According to Foreign Minister Sarbayev, employees of the transit center will have the status of “management and technical personnel” of a diplomatic mission. Americans agreed to use local firms where possible to provide the transit center with services. And Kyrgyz authorities will have more say on its operation and will be involved in “providing security of the airport’s perimeter and staffing of checkpoints.” This indicates that the US military may outsource maintaining the base to a private security firm rather than keeping its own people there.

It is not clear what the functions of the airbase will be and to what scale the transit center will operate at.

Opposition lashes at “Government’s adventurism”

The decision to host the transit center was criticized both in Kyrgyzstan and abroad. Leader of the Kyrgyz opposition social-democratic party Bakyt Beshimov blamed the government for being inconsistent and changing its own decisions.

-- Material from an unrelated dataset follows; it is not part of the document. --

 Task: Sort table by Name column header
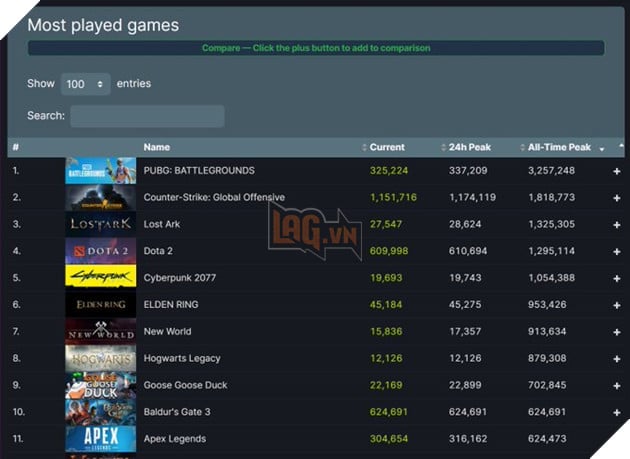pos(157,147)
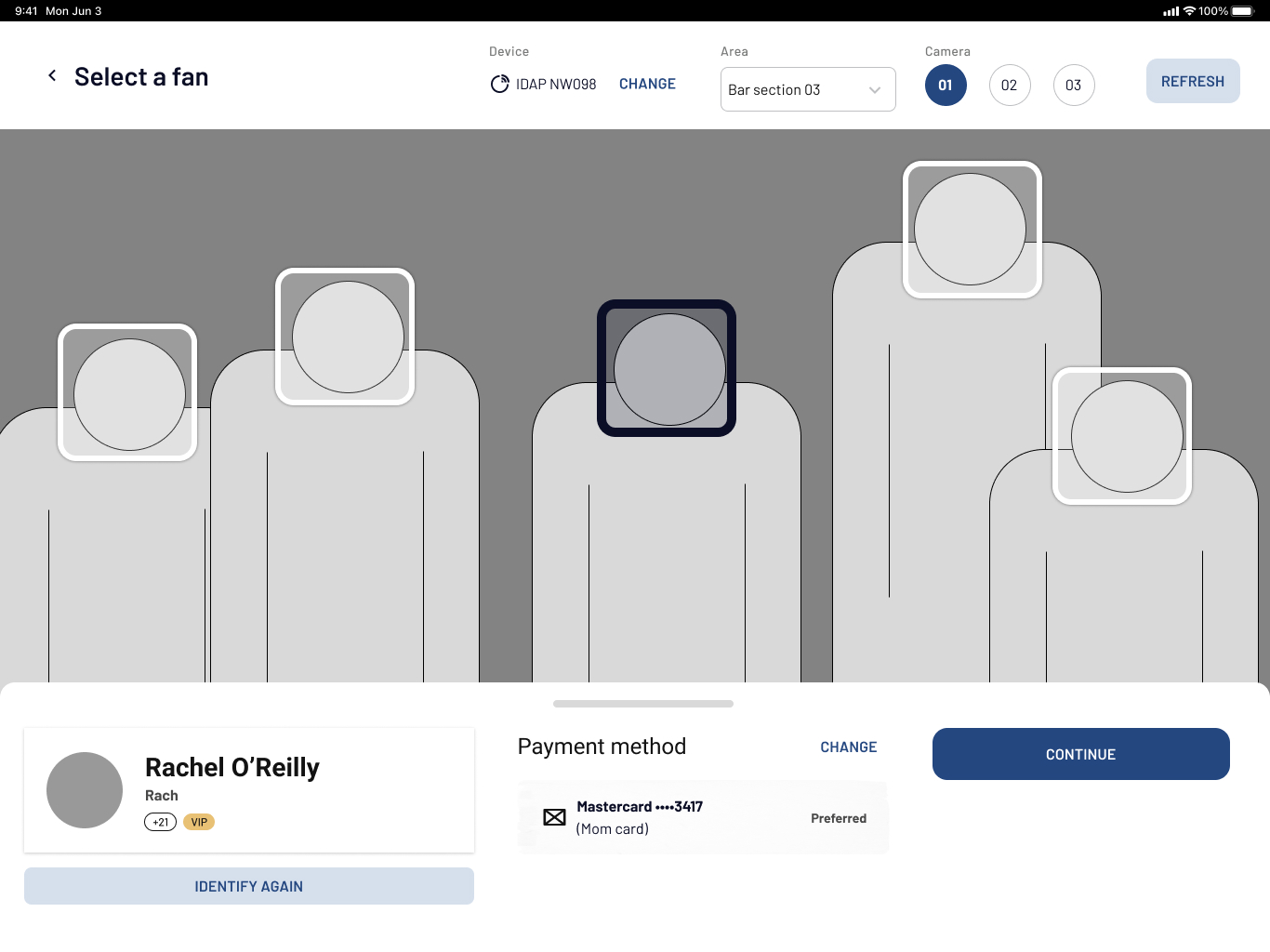Image resolution: width=1270 pixels, height=952 pixels.
Task: Switch to camera 03
Action: [1074, 86]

“We’ll return to the situation in the past when the US Air Force base was located in Manas; and others will only get a verbal agreement and a higher payment for the military presence. Since all the players of the large Central Asian region participate to some extent in the coalition forces operation in Afghanistan, Bishkek’s actions of pushing the US airbase out of Manas would look like an attempt of Kyrgyzstan to oppose this operation. We should also take into consideration that Kyrgyzstan is a large debtor to the International Monetary Fund and the American financial institutions, which is has seriously strengthened the position of the US under the conditions of the global financial crisis.”
Colonel-General Leonid Ivashov,
President of the Geopolitical Affairs Academy
(Interfax)

“The decision on transit of non-military cargo through Manas is yet another adventure of the Kyrgyz government, which demonstrates lack of tactics and constantly changes its decisions,” Interfax news agency cites him as saying.

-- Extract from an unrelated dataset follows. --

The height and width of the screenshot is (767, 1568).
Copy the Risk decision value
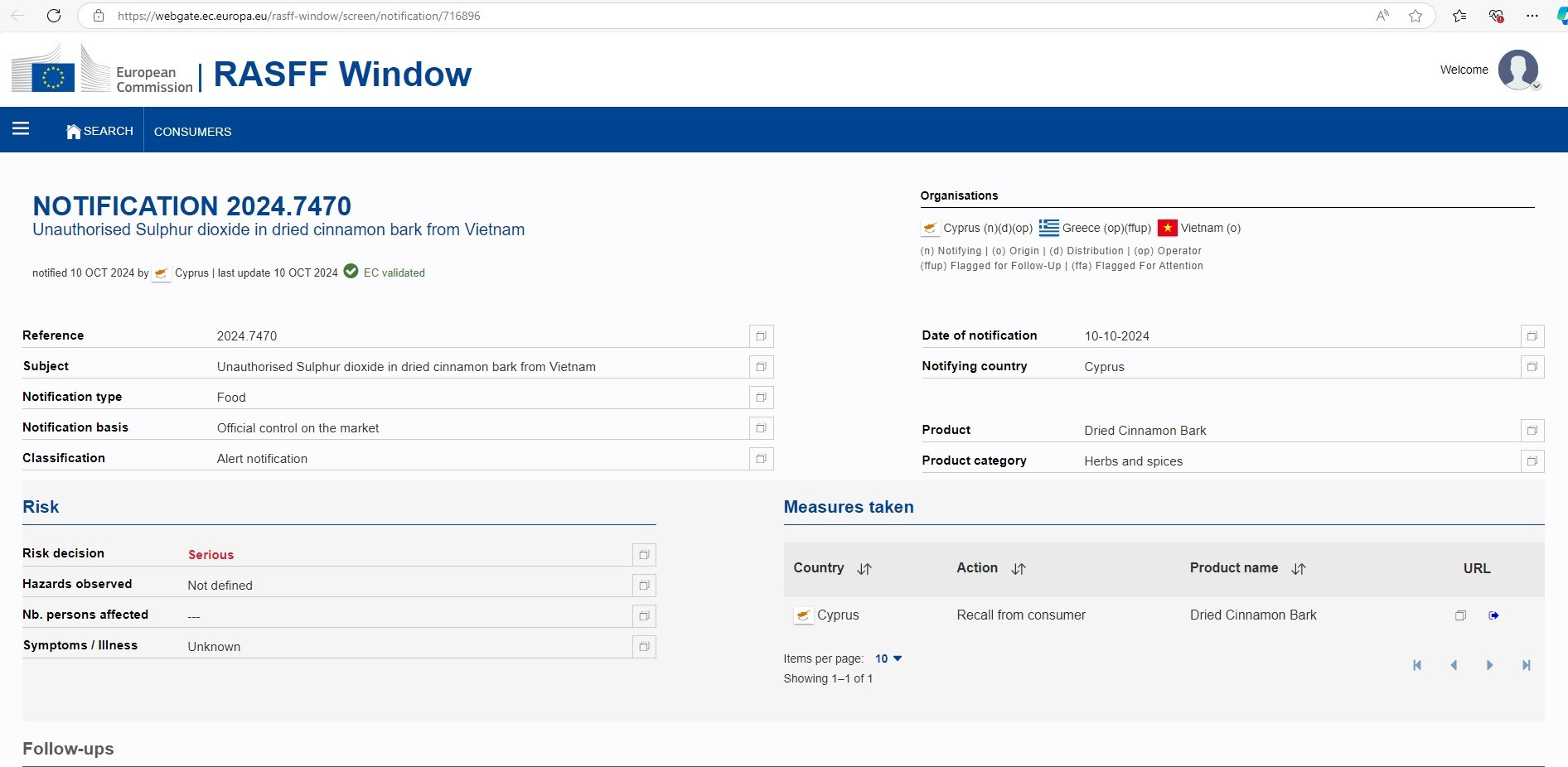[x=644, y=555]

Some Russian officials frustrated by the change of policy criticized the move too.

“Kyrgyzstan is similar to other countries of the post-Soviet space. They have a multiple-vector policy, in other words: they take wherever they are given. By its decision Kyrgyzstan has discredited itself as an ally of Russia, as Bishkek had already signed the treaty on the CSTO Rapid Response Forces,” Semen Bagdasarov, from the Russian parliamentary committee on international affairs told ITAR-TASS.

The Russian Foreign Ministry was more cautious when commenting on the news.

“Making such an agreement is certainly a sovereign right of the Kyrgyz Republic. As for transit of non-military cargo for NATO’s counterterrorist mission in Afghanistan, Russia and Kyrgyzstan’s other neighbours in the region agreed to such transit too,” said ministerial spokesman Andrey Nesterenko.

He added that the military base in Manas was announced to be irrevocably closed and that Russia took it for granted.

The news didn’t come out of thin air. Kyrgyz authorities have been sending contradictory signals about their position over the airbase, saying that “the doors are not closed” for the US to stay in some way in the country. Many experts on Central Asian politics speculated that Bishek was simply angling for more money and was not intending to close the base.

February’s announcement of the base closure came shortly after Russia provided Kyrgyzstan with a lucrative aid package and a loan totaling $450 million. It also agreed to invest $1.7 billion in a hydropower plant, which will produce electricity for Kyrgyz consumers. Many observers suggested that Moscow “bought” Bishkek’s agreement to evict Manas airbase, although both Russian and Kyrgyz officials denied the allegations.